§ Consegna:
Riporta tutte le righe dell'elenco seguente in una tabella Markdown con le colonne "Numero" e "Testo", escludendo le righe vuote.

Elenco per individuare testi ed elementi:
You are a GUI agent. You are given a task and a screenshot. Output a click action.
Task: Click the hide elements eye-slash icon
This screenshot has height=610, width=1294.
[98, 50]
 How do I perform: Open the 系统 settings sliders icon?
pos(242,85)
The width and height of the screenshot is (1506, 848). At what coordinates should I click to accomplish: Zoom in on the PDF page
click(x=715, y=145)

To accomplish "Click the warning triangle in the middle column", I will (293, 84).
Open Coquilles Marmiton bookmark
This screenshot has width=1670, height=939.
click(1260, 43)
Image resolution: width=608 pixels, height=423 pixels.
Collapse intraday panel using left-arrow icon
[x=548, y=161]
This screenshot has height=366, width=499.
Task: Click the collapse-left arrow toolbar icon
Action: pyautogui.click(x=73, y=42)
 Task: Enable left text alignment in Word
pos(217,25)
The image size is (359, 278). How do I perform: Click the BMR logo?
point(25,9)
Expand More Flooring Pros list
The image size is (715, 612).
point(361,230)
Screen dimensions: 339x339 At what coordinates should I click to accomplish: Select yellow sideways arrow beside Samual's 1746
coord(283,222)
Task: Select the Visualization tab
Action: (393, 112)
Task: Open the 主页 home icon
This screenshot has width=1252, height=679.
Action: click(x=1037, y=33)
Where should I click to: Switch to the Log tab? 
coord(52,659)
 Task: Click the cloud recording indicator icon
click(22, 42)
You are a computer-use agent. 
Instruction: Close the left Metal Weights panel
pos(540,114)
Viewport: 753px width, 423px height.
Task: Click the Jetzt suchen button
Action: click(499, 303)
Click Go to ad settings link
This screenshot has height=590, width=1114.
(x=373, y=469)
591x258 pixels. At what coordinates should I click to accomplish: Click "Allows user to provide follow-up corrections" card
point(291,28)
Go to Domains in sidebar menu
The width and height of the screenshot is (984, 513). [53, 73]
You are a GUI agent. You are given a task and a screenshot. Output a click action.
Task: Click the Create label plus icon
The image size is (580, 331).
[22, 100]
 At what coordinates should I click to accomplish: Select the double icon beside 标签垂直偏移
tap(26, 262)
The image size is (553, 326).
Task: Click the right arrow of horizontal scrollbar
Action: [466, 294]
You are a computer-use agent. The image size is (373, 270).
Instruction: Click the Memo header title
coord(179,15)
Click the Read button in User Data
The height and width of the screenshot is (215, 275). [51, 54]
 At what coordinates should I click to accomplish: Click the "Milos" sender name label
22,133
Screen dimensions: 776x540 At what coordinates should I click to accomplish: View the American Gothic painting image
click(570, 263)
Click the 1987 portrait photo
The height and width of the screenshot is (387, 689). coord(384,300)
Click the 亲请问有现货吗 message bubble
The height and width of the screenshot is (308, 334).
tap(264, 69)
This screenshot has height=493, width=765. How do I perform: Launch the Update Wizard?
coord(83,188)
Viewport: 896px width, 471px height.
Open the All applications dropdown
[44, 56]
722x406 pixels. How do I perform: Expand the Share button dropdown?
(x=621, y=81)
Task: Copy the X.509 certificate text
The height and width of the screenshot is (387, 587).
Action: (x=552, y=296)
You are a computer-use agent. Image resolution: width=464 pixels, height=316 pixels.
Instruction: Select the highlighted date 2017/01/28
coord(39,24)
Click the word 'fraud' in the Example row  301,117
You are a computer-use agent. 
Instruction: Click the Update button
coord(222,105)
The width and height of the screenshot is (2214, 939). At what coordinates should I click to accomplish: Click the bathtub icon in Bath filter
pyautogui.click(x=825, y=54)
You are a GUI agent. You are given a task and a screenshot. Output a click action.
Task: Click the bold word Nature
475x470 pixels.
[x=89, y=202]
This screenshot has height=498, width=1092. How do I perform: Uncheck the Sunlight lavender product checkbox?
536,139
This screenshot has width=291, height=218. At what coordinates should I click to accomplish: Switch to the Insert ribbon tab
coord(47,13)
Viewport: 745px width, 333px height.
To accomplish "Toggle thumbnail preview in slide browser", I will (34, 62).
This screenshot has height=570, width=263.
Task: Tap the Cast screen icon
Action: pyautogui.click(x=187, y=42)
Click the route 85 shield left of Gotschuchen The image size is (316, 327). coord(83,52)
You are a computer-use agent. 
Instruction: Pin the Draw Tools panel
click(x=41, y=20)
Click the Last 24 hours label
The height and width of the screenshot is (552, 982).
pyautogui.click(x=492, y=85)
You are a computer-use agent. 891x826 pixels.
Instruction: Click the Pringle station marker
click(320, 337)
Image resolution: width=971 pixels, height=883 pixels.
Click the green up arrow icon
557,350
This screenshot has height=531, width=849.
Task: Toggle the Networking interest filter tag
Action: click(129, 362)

§ Risultato completo:
| Numero | Testo |
|---|---|
| 1 | You are a GUI agent. You are given a task and a screenshot. Output a click action. |
| 2 | Task: Click the hide elements eye-slash icon |
| 3 | This screenshot has height=610, width=1294. |
| 4 | [98, 50] |
| 5 |  How do I perform: Open the 系统 settings sliders icon? |
| 6 | pos(242,85) |
| 7 | The width and height of the screenshot is (1506, 848). At what coordinates should I click to accomplish: Zoom in on the PDF page |
| 8 | click(x=715, y=145) |
| 9 | To accomplish "Click the warning triangle in the middle column", I will (293, 84). |
| 10 | Open Coquilles Marmiton bookmark |
| 11 | This screenshot has width=1670, height=939. |
| 12 | click(1260, 43) |
| 13 | Image resolution: width=608 pixels, height=423 pixels. |
| 14 | Collapse intraday panel using left-arrow icon |
| 15 | [x=548, y=161] |
| 16 | This screenshot has height=366, width=499. |
| 17 | Task: Click the collapse-left arrow toolbar icon |
| 18 | Action: pyautogui.click(x=73, y=42) |
| 19 |  Task: Enable left text alignment in Word |
| 20 | pos(217,25) |
| 21 | The image size is (359, 278). How do I perform: Click the BMR logo? |
| 22 | point(25,9) |
| 23 | Expand More Flooring Pros list |
| 24 | The image size is (715, 612). |
| 25 | point(361,230) |
| 26 | Screen dimensions: 339x339 At what coordinates should I click to accomplish: Select yellow sideways arrow beside Samual's 1746 |
| 27 | coord(283,222) |
| 28 | Task: Select the Visualization tab |
| 29 | Action: (393, 112) |
| 30 | Task: Open the 主页 home icon |
| 31 | This screenshot has width=1252, height=679. |
| 32 | Action: click(x=1037, y=33) |
| 33 | Where should I click to: Switch to the Log tab?  |
| 34 | coord(52,659) |
| 35 |  Task: Click the cloud recording indicator icon |
| 36 | click(22, 42) |
| 37 | You are a computer-use agent.  |
| 38 | Instruction: Close the left Metal Weights panel |
| 39 | pos(540,114) |
| 40 | Viewport: 753px width, 423px height. |
| 41 | Task: Click the Jetzt suchen button |
| 42 | Action: click(499, 303) |
| 43 | Click Go to ad settings link |
| 44 | This screenshot has height=590, width=1114. |
| 45 | (x=373, y=469) |
| 46 | 591x258 pixels. At what coordinates should I click to accomplish: Click "Allows user to provide follow-up corrections" card |
| 47 | point(291,28) |
| 48 | Go to Domains in sidebar menu |
| 49 | The width and height of the screenshot is (984, 513). [53, 73] |
| 50 | You are a GUI agent. You are given a task and a screenshot. Output a click action. |
| 51 | Task: Click the Create label plus icon |
| 52 | The image size is (580, 331). |
| 53 | [22, 100] |
| 54 |  At what coordinates should I click to accomplish: Select the double icon beside 标签垂直偏移 |
| 55 | tap(26, 262) |
| 56 | The image size is (553, 326). |
| 57 | Task: Click the right arrow of horizontal scrollbar |
| 58 | Action: [466, 294] |
| 59 | You are a computer-use agent. The image size is (373, 270). |
| 60 | Instruction: Click the Memo header title |
| 61 | coord(179,15) |
| 62 | Click the Read button in User Data |
| 63 | The height and width of the screenshot is (215, 275). [51, 54] |
| 64 |  At what coordinates should I click to accomplish: Click the "Milos" sender name label |
| 65 | 22,133 |
| 66 | Screen dimensions: 776x540 At what coordinates should I click to accomplish: View the American Gothic painting image |
| 67 | click(570, 263) |
| 68 | Click the 1987 portrait photo |
| 69 | The height and width of the screenshot is (387, 689). coord(384,300) |
| 70 | Click the 亲请问有现货吗 message bubble |
| 71 | The height and width of the screenshot is (308, 334). |
| 72 | tap(264, 69) |
| 73 | This screenshot has height=493, width=765. How do I perform: Launch the Update Wizard? |
| 74 | coord(83,188) |
| 75 | Viewport: 896px width, 471px height. |
| 76 | Open the All applications dropdown |
| 77 | [44, 56] |
| 78 | 722x406 pixels. How do I perform: Expand the Share button dropdown? |
| 79 | (x=621, y=81) |
| 80 | Task: Copy the X.509 certificate text |
| 81 | The height and width of the screenshot is (387, 587). |
| 82 | Action: (x=552, y=296) |
| 83 | You are a computer-use agent. Image resolution: width=464 pixels, height=316 pixels. |
| 84 | Instruction: Select the highlighted date 2017/01/28 |
| 85 | coord(39,24) |
| 86 | Click the word 'fraud' in the Example row  301,117 |
| 87 | You are a computer-use agent.  |
| 88 | Instruction: Click the Update button |
| 89 | coord(222,105) |
| 90 | The width and height of the screenshot is (2214, 939). At what coordinates should I click to accomplish: Click the bathtub icon in Bath filter |
| 91 | pyautogui.click(x=825, y=54) |
| 92 | You are a GUI agent. You are given a task and a screenshot. Output a click action. |
| 93 | Task: Click the bold word Nature |
| 94 | 475x470 pixels. |
| 95 | [x=89, y=202] |
| 96 | This screenshot has height=498, width=1092. How do I perform: Uncheck the Sunlight lavender product checkbox? |
| 97 | 536,139 |
| 98 | This screenshot has width=291, height=218. At what coordinates should I click to accomplish: Switch to the Insert ribbon tab |
| 99 | coord(47,13) |
| 100 | Viewport: 745px width, 333px height. |
| 101 | To accomplish "Toggle thumbnail preview in slide browser", I will (34, 62). |
| 102 | This screenshot has height=570, width=263. |
| 103 | Task: Tap the Cast screen icon |
| 104 | Action: pyautogui.click(x=187, y=42) |
| 105 | Click the route 85 shield left of Gotschuchen The image size is (316, 327). coord(83,52) |
| 106 | You are a computer-use agent.  |
| 107 | Instruction: Pin the Draw Tools panel |
| 108 | click(x=41, y=20) |
| 109 | Click the Last 24 hours label |
| 110 | The height and width of the screenshot is (552, 982). |
| 111 | pyautogui.click(x=492, y=85) |
| 112 | You are a computer-use agent. 891x826 pixels. |
| 113 | Instruction: Click the Pringle station marker |
| 114 | click(320, 337) |
| 115 | Image resolution: width=971 pixels, height=883 pixels. |
| 116 | Click the green up arrow icon |
| 117 | 557,350 |
| 118 | This screenshot has height=531, width=849. |
| 119 | Task: Toggle the Networking interest filter tag |
| 120 | Action: click(129, 362) |